*** Opening SOURCE DATA ***

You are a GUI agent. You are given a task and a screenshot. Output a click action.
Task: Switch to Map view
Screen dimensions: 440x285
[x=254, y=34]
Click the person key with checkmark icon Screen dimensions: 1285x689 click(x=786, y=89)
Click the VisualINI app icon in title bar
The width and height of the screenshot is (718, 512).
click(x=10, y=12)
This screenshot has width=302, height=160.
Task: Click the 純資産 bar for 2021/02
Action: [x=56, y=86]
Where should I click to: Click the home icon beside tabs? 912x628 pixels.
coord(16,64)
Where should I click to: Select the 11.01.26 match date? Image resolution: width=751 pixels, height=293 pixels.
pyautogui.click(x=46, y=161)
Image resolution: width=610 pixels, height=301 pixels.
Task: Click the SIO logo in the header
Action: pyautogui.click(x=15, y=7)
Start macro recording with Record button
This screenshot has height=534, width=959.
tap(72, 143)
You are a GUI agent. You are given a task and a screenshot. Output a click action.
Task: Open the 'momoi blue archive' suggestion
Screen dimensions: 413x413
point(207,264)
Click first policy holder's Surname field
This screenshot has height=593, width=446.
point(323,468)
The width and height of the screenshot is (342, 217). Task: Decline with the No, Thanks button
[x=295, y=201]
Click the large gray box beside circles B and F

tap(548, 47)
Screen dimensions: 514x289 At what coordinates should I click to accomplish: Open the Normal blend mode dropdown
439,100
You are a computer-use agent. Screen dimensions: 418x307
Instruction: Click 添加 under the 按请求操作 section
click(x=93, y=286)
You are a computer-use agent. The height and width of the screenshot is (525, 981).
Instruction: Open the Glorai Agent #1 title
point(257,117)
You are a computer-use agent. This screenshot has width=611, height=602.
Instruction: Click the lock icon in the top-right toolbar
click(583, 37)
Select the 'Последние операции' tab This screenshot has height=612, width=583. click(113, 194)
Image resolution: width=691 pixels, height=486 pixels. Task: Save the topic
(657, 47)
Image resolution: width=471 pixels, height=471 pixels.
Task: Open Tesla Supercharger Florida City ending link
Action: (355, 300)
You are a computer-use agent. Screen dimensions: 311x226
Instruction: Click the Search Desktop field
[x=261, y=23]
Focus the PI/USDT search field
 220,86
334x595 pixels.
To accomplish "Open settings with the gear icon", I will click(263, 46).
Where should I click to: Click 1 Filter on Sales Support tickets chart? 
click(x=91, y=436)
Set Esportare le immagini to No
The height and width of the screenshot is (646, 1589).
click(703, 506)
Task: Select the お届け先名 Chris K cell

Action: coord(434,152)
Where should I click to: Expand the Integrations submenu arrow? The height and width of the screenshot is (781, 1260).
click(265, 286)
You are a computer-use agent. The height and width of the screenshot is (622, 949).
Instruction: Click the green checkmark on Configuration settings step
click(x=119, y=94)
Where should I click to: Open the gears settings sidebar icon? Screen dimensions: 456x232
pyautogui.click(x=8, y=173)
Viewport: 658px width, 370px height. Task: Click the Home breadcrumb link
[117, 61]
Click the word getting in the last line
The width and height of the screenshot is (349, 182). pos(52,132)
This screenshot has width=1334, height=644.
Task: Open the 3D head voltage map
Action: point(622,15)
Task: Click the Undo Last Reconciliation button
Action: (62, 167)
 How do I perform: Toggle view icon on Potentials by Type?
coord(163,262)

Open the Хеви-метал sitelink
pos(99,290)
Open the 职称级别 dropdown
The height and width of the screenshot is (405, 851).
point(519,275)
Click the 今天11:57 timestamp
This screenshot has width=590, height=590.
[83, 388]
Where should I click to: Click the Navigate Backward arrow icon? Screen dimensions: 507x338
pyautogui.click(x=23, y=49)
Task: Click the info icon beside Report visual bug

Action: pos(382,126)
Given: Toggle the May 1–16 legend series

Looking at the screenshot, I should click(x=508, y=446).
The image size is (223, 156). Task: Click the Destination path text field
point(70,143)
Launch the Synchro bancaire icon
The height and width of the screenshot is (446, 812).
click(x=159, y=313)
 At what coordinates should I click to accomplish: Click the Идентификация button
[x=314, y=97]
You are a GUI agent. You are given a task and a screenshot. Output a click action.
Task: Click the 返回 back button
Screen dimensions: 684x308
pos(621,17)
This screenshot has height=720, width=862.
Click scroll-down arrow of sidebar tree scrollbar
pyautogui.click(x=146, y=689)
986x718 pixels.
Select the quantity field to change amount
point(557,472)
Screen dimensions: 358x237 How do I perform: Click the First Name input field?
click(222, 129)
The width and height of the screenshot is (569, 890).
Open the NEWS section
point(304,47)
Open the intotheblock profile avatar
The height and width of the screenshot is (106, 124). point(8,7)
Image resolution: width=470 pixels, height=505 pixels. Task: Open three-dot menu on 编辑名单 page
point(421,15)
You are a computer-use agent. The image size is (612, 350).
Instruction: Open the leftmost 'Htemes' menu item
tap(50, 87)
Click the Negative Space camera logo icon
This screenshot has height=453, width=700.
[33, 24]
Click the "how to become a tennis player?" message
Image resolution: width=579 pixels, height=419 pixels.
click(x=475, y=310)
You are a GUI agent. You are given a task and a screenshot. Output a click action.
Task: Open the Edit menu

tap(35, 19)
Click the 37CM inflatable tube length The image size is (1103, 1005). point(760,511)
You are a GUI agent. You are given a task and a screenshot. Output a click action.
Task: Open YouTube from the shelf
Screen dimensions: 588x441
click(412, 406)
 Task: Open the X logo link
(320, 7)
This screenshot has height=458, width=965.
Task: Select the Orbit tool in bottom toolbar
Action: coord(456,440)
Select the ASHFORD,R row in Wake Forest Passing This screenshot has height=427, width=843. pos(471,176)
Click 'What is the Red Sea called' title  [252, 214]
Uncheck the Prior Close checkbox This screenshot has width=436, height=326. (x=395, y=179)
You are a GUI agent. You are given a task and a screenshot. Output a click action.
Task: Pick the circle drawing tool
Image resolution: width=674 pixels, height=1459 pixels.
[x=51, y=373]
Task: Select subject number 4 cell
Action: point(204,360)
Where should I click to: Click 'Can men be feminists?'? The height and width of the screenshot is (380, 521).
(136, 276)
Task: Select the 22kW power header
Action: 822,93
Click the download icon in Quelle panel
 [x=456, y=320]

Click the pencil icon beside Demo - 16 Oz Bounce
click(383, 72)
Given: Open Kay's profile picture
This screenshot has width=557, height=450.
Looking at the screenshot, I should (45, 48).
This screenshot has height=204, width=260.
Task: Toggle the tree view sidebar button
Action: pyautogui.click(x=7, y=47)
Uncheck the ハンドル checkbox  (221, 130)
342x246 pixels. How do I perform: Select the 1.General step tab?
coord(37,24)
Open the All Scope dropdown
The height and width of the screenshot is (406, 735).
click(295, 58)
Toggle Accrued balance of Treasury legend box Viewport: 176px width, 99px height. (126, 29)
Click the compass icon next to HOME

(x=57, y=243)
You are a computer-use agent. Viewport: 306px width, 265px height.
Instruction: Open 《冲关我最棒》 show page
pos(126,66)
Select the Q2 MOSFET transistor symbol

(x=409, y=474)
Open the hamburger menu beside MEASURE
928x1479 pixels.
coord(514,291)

*** Closing SOURCE DATA ***

• [TASK DIRECTIONS]: From the data above, pick out each line containing "computer" and copy it.

• [RESULT]:
You are a computer-use agent. Screen dimensions: 418x307
You are a computer-use agent. The height and width of the screenshot is (525, 981).
You are a computer-use agent. This screenshot has width=611, height=602.
You are a computer-use agent. Screen dimensions: 311x226
You are a computer-use agent. The height and width of the screenshot is (622, 949).
You are a computer-use agent. The image size is (612, 350).
You are a computer-use agent. Viewport: 306px width, 265px height.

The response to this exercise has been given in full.